* What this exercise asks:
1. According to the bronchiolitis guidelines article, in what month and year did implementation of the guidelines begin?
2. Write the next few paragraphs of the bronchiolitis guidelines article, picking up after its final sentence.

Quoted passage below:

News

Bronchiolitis guidelines ease resource use


 

AT PEDIATRIC HOSPITAL MEDICINE 2013

NEW ORLEANS – Implementing bronchiolitis clinical practice guidelines at a large, academic children’s hospital resulted in significant reductions in chest X-rays, bronchodilator use, and length of stay, but failed to trim back antibiotic use.

Among 2,403 children younger than 2 years old with bronchiolitis, the antibiotic rate remained flat at 37% before implementation and 35.2% afterward (P = .34), Dr. Vineeta Mittal reported at Pediatric Hospital Medicine 2013.

The reason for the lack of improvement is unclear, but she observed that while detailed clinical practice guideline (CPG)–specific order sets have been developed for 7 of the 10 guideline recommendations, this has yet to be done for antibiotics.

"All we said is that routine use of antibiotics is not recommended; so maybe we need to specifically say that pneumonia is rare and educate about otitis media because that’s the most commonly abused reason why people give antibiotics," she said.

Patrice Wendling/IMNG Medical Media

Dr. Vineeta Mittal

The CPG was developed by a multidisciplinary task force at the University of Texas Southwestern Medical Center and Children’s Medical Center in Dallas, and closely follow those set forth for the management of bronchiolitis by the American Academy of Pediatrics (AAP). Implementation began in September 2011 and involved provider education, developing CPG-specific order sets, providing Web access to the CPG, and tracking and sharing outcome metrics.

End of Quoted passage.
Dataset content below:

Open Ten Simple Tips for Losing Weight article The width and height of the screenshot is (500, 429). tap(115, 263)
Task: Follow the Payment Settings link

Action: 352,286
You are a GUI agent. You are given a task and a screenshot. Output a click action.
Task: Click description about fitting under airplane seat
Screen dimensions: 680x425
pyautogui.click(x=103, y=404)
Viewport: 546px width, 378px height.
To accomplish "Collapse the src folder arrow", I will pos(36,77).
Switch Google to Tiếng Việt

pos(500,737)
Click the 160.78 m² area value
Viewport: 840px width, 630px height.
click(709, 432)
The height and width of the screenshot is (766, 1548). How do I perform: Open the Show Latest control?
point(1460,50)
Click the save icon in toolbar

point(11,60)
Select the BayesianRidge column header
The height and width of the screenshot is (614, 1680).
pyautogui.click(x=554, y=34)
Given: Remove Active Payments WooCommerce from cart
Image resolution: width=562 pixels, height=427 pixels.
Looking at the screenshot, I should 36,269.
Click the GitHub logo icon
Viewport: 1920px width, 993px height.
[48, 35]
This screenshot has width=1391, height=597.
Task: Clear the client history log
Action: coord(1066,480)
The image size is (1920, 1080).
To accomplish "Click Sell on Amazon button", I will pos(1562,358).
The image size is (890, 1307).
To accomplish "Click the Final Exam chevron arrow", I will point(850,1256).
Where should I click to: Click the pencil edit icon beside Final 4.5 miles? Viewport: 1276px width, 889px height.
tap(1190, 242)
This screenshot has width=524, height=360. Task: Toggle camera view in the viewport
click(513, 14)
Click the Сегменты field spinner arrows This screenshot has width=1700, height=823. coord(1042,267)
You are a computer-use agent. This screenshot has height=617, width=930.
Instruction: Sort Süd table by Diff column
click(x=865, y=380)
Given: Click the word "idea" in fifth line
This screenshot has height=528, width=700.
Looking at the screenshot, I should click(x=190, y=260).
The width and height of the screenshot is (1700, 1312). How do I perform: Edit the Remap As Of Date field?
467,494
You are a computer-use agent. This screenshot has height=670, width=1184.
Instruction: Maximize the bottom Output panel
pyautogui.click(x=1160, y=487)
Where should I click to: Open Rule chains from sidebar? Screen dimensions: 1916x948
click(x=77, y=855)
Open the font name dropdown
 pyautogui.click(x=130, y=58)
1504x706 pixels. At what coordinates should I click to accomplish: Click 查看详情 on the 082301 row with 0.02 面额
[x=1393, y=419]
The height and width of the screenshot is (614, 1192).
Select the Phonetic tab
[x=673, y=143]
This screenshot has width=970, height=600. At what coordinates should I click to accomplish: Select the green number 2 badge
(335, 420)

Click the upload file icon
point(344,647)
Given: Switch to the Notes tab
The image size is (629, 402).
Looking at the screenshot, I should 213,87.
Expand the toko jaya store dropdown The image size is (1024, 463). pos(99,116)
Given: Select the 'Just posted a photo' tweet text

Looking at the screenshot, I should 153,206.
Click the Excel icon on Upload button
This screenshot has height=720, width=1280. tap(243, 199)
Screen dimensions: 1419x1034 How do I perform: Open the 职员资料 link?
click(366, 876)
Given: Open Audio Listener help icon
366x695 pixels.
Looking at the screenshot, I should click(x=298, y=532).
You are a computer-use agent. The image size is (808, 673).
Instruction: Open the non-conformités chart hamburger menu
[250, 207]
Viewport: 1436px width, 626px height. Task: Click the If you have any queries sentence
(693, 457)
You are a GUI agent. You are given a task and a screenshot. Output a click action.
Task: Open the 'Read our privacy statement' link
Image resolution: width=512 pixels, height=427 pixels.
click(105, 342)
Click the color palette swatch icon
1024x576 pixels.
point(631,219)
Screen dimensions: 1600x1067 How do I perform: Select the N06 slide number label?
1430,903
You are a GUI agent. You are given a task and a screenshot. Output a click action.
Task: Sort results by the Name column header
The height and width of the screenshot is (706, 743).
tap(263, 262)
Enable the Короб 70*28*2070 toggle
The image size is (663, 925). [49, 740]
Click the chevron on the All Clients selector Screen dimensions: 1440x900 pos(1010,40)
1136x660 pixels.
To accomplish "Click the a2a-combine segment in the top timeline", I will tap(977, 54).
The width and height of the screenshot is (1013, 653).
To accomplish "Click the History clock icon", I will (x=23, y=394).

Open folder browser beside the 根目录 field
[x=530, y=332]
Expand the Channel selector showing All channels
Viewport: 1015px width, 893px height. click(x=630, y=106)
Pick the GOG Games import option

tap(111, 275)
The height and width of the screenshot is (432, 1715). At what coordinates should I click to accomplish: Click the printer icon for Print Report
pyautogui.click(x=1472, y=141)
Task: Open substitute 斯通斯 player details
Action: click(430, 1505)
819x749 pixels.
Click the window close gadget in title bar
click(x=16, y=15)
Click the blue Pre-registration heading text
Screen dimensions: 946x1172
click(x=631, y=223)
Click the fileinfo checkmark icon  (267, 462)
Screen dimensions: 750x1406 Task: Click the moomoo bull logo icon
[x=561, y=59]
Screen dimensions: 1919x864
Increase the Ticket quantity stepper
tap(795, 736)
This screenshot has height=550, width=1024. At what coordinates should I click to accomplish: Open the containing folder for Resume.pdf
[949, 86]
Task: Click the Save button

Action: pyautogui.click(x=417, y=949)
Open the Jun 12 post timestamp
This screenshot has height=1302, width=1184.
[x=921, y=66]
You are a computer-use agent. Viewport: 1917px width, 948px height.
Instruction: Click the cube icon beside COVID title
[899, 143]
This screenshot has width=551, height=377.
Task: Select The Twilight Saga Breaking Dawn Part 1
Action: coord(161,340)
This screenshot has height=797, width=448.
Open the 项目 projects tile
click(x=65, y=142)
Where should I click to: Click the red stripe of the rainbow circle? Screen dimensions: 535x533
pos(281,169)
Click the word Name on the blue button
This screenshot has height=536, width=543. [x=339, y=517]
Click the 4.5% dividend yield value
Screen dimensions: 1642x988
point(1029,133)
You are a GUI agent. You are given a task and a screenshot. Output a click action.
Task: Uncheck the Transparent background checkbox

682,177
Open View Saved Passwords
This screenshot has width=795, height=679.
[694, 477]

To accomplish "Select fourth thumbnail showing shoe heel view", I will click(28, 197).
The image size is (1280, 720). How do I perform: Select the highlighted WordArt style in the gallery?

End of Dataset content.

* Solved tasks:
1. September 2011

2.
Members of the task force, which included physicians, nurses, respiratory therapists, and informatics and quality improvement staff, also met monthly to review data, discuss barriers/challenges to implementation, and strategies for improvement, said Dr. Mittal of the department of pediatrics at UT Southwestern.

In all, 1,376 children, under age 2, were admitted for bronchiolitis from September 2010 to April 2011 and 1,301 children were admitted from September 2011 to April 2012. Children with complex medical cases, intensive care admissions, and outside facility transfers were excluded, leaving 1,244 pre- and 1,159 postimplementation CPG-eligible cases.

Chest x-ray use declined from 59.6% before implementation to 45.1% after implementation, while use of more than two doses of bronchodilator medication fell significantly, from 27% to 20%, Dr. Mittal said.

Length of stay declined significantly from an average of 2.42 days to 1.79 days.

All-cause 7-day readmissions rates were similar (2.3% vs. 1.8%), she said at the meeting, cosponsored by the Society of Hospital Medicine, AAP, and Academic Pediatric Association.

Limitations of the study are that the single-center results may not generalize to other hospitals, other concurrent quality improvement projects may have impacted outcomes, and hypertonic saline nebulization use was not measured.

When asked by an attendee whether there have been any negative repercussions to the new CPG, Dr. Mittal said there have not and that it’s currently being used by about 75% of staff.

The most difficult aspect was getting buy in from frontline providers and changing physician behaviors, she said in an interview. "With education, data sharing and transparence, collaborative teamwork, and perseverance, we were able to change behaviors and get better buy in," she added.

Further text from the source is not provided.